I am solving the following exercise:
- Show that ${\rm Aut}(\mathbb{Z}_{p^2})\cong \mathbb{Z}_{p^2 - p}$ for prime $p$. (Hint: Let $m$ be a primitive root modulo $p$, and show that either $m$ or $m + p$ is a primitive root modulo $p^2$ )
Now what confuses the hell out of me is this hint. It is not that I don't understand how we could solve the exercise using this machinery, but I don't understand why complicate things. Namely, the previous chapter contains the following result:
Proposition: Let $G=\langle x\rangle \cong \mathbb{Z}_n$ for $n\in \mathbb{N}$, and for each $0\leq m<n$ let $\sigma_m$ be the endomorphism of $G$ sending $x$ to $x^m$. Then ${\rm Aut}(G)$ consists precisely of those $\sigma_m$ for which $m\neq0$ and $\gcd(m,n)=1$.

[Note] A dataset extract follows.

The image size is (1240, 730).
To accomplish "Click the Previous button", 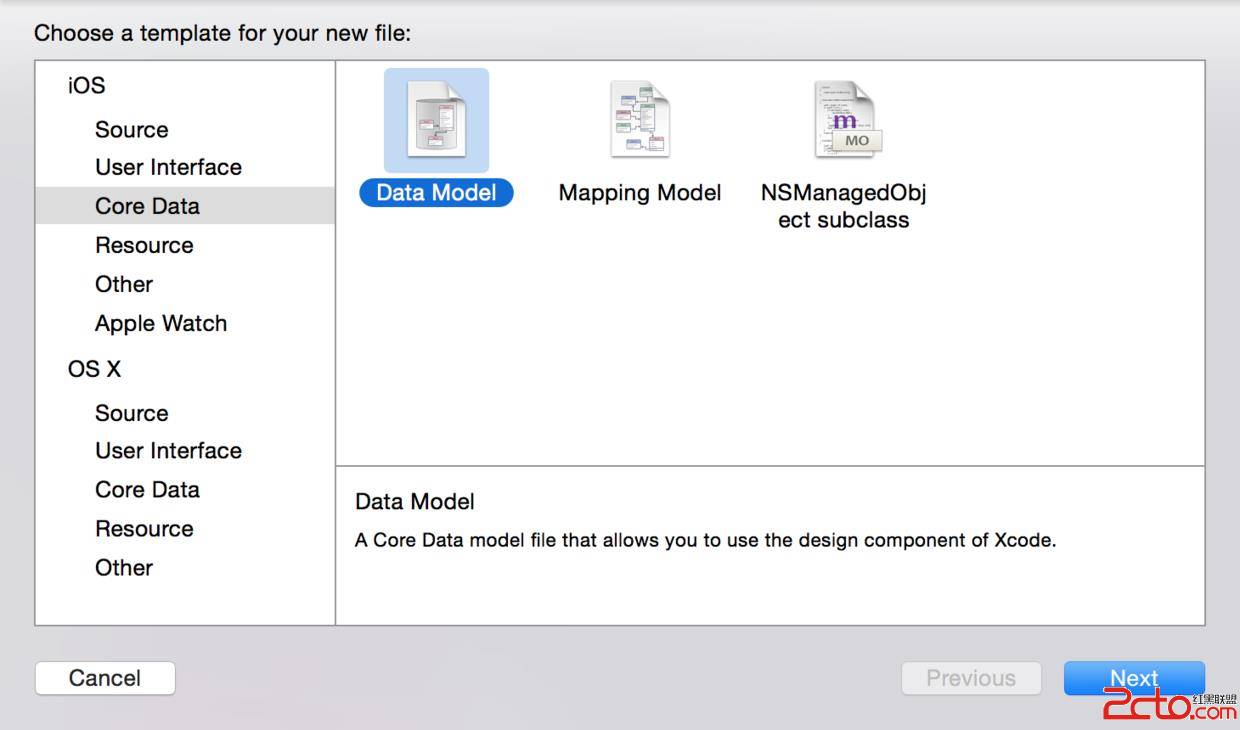I will pos(970,678).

which gives us the order of the ${\rm Aut}(G)$ for free as $\phi (p^2) = p^2 - p$, where $\phi$ is Euler's phi function. And combined with this result from the same chapter
Theorem: ${\rm Aut}(\mathbb{Z}_n)$ is cyclic iff $n=2$ or $4$, or $n=p^k$ or $2p^k$ for some odd prime $p$ and some $k\in \mathbb{N}$.
that tells us that it is a cyclic group, the result is direct.
This is a graduate book, so some understanding of number theory and basic group theory is assumed. Am I missing something, or are they unnecessarily complicating things?